The Ultimate Glossary To Surviving Synagogue by the Forward

The Ultimate Glossary To Surviving Synagogue

Whether you participate in Jewish prayer three times a day or two times a year, entering spiritual spaces can be a linguistic minefield. Rich tradition plus an ancient language is a recipe for beauty, but also for confusion. Here’s a handy glossary to keep you informed from the moment you pop open the siddur to when you take your first bite at the oneg.

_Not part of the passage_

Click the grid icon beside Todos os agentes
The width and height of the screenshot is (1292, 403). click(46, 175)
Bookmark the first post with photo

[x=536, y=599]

Synagogue vs. Temple vs Shul : Oy, okay, let’s do this. They’re all words that can be used interchangeably to describe Jewish prayer spaces, but different Jewish communities might favor one over another. “Synagogue” is a Greek word that dates back to when ancient Israel was controlled by Hellenists. Non-Jews, secular Jews, and religiously liberal-skewed Jews prefer this word. “Shul” is Yiddish, and it’s a word that tends to be used by Ashkenazi Jews in Conservative and Orthodox communities. And “Temple” comes from the language used to describe the holy temple of ancient Jerusalem, but is a word that was reclaimed by the Reform movement, who wanted to invoke that ancient Jewish tradition. All are good options.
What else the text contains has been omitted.